ChirpStack Gateway Bridge v3 compatibility

ChirpStack v4 is fully compatibility with the latest version of ChirpStack Gateway Bridge v3. This should help migrating from v3 to v4. Please note that the ChirpStack Gateway Bridge must be configured with the protobuf marshaler.

UI rewrite

ChirpStack v4 contains a rewrite of the ChirpStack Application Server v3 UI. The new UI aims to be more user-friendly. Under the hood the API interface has been ported to gRPC-web and all code has been ported to Typescript.

Other changes

Passive Roaming improvements

The implementation of Passive Roaming has been improved, adding support for appending /sns and /fns server endpoint suffixes. The usage of this suffix is not specified in the Backend Interfaces specification, but is required by some other network-server implementations.

UUID identifiers

All identifiers that are exposed have been changed to UUID. Previously most identifiers (e.g. users, applications...) were incremental integers. In case ChirpStack is setup as multi-tenant instance, this could expose some information about the number of clients on the network. The migration script (see below) will migrate these integers by converting these as strings, prefixed with zeros in the UUID format. E.g. ID 123 would be converted to the UUID string 00000000-0000-0000-0000-000000000123.

String identifiers in API

All binary identifiers have been changed to string type in the API. While binary fields are more efficient, these were confusing when encoded as JSON as the Protobuf to JSON mapping uses base64 encoding for binary fields. For example, a Gateway ID 0102030405060708 was encoded as AQIDBAUGBwg= in JSON.

JavaScript codec engine

The JavaScript codec engine is based on QuickJS, which is an embeddable JavaScript engine which supports the ES2020 specification.

API interface changes

While the structure of API messages is roughly the same as the ChirpStack Application Server API interface, some small changes have been made.

Integration events

The integration event messages have been restructured for better consistency. Each event message has a deviceInfo field which holds device-related information (tenant id & name, application id & name, device-profile id & name, device EUI & name and tags).

Development changes

Single repository

ChirpStack v4 will make it a lot easier to make customizations, especially when API changes are involved, as API definitions are no longer separated from the code. In v3 these definitions were moved to an external repository to avoid cross dependencies.

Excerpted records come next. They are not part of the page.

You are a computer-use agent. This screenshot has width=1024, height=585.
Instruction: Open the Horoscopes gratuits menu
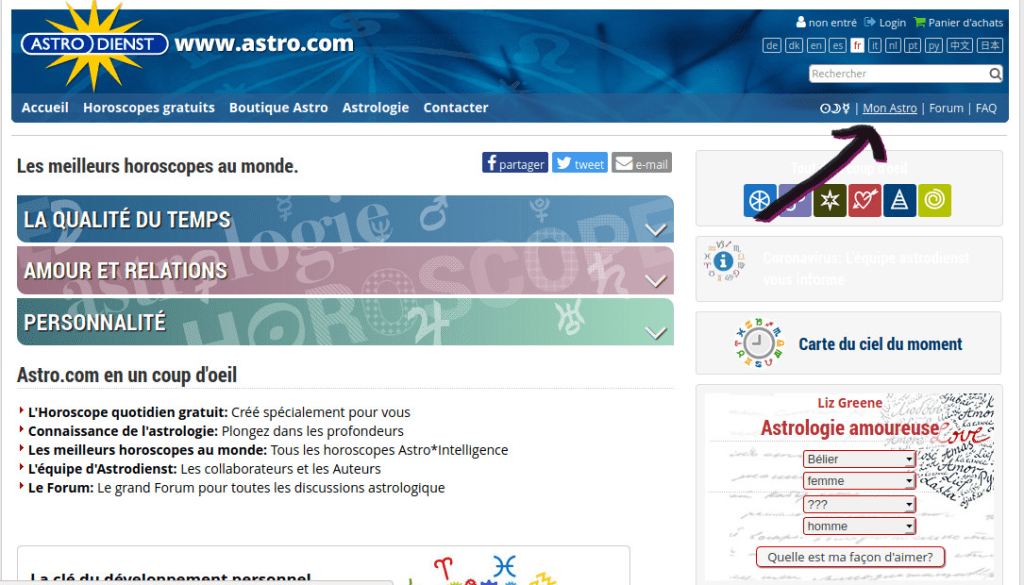tap(149, 107)

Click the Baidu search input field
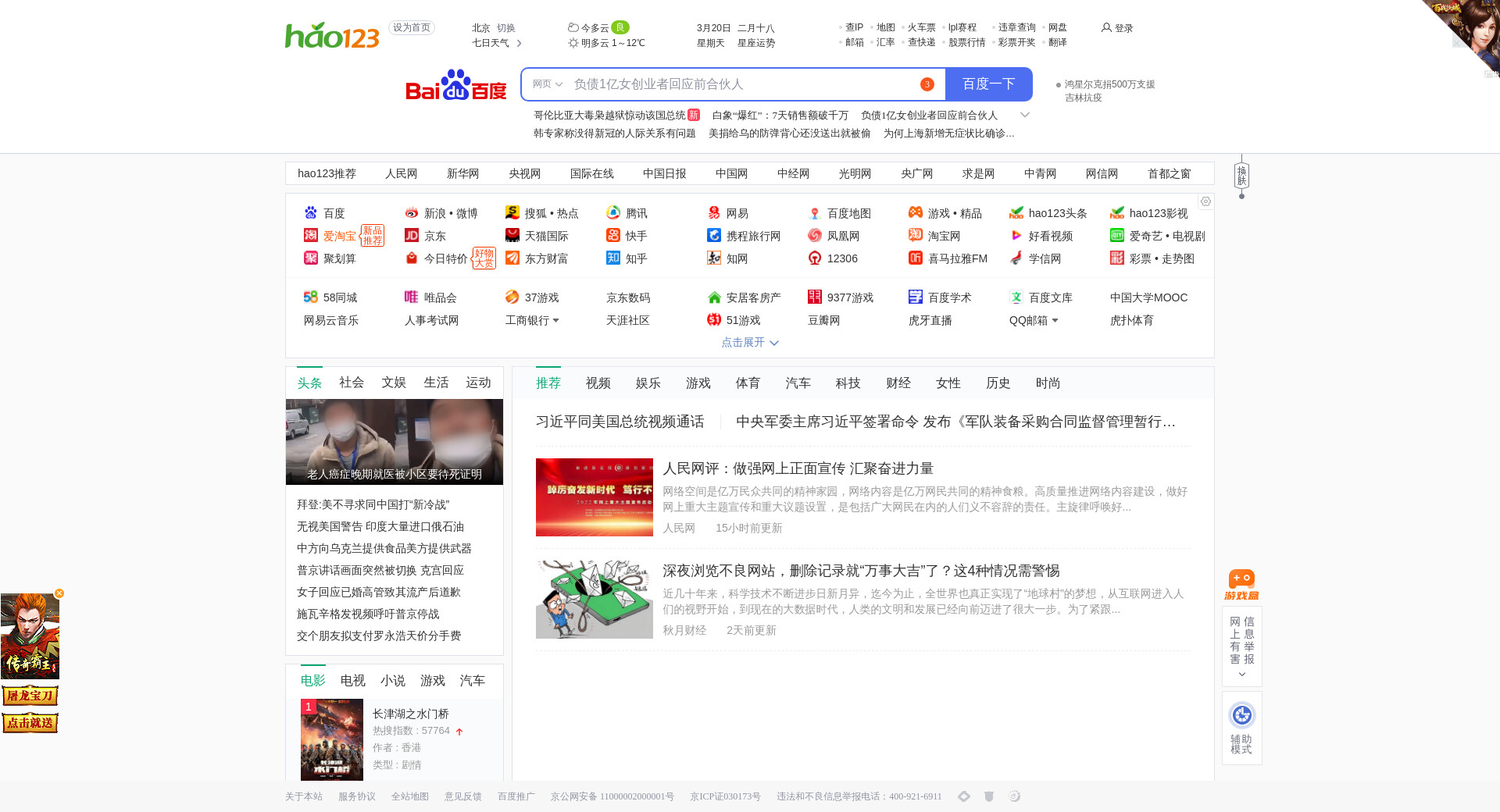[x=742, y=84]

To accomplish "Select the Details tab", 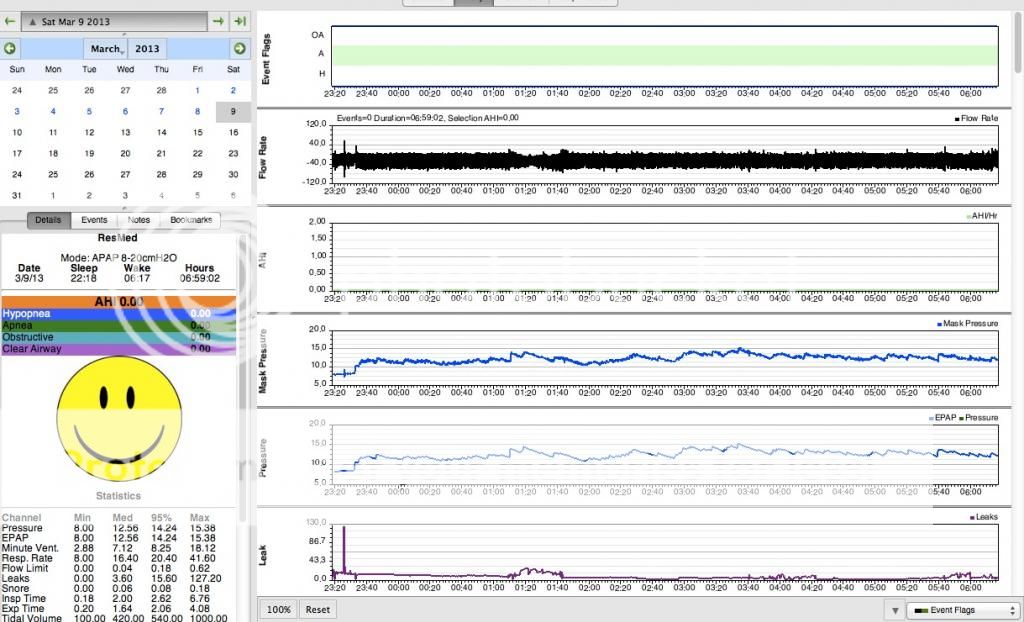I will (48, 220).
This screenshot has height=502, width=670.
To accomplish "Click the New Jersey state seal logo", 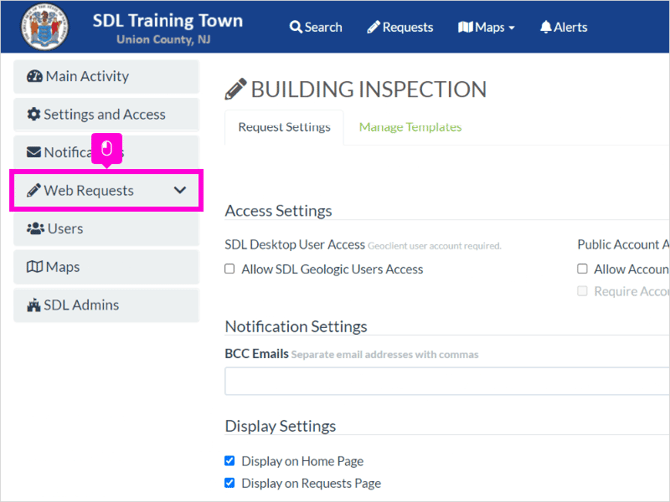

For ChirpStack v4, it was decided to use Rust rather than Go. This was not an easy choice and the arguments for this decision are debatable. However, as most code was touched during the ChirpStack Application Server and ChirpStack Network Server merge, it was the only moment to re-consider this. The Rust memory management prevents many memory related pitfalls and helps catching bugs at compile time rather than runtime.

Migrating from v3 to v4

The recommended way to migrate from v3 to ChirpStack v4 is to create a new PostgreSQL and Redis database and to use the ChirpStack v3 to v4 migration script. This script will copy all the data from the "old" into the "new" database. While the script does not make any modifications to the old database, it is always recommended to make a backup first.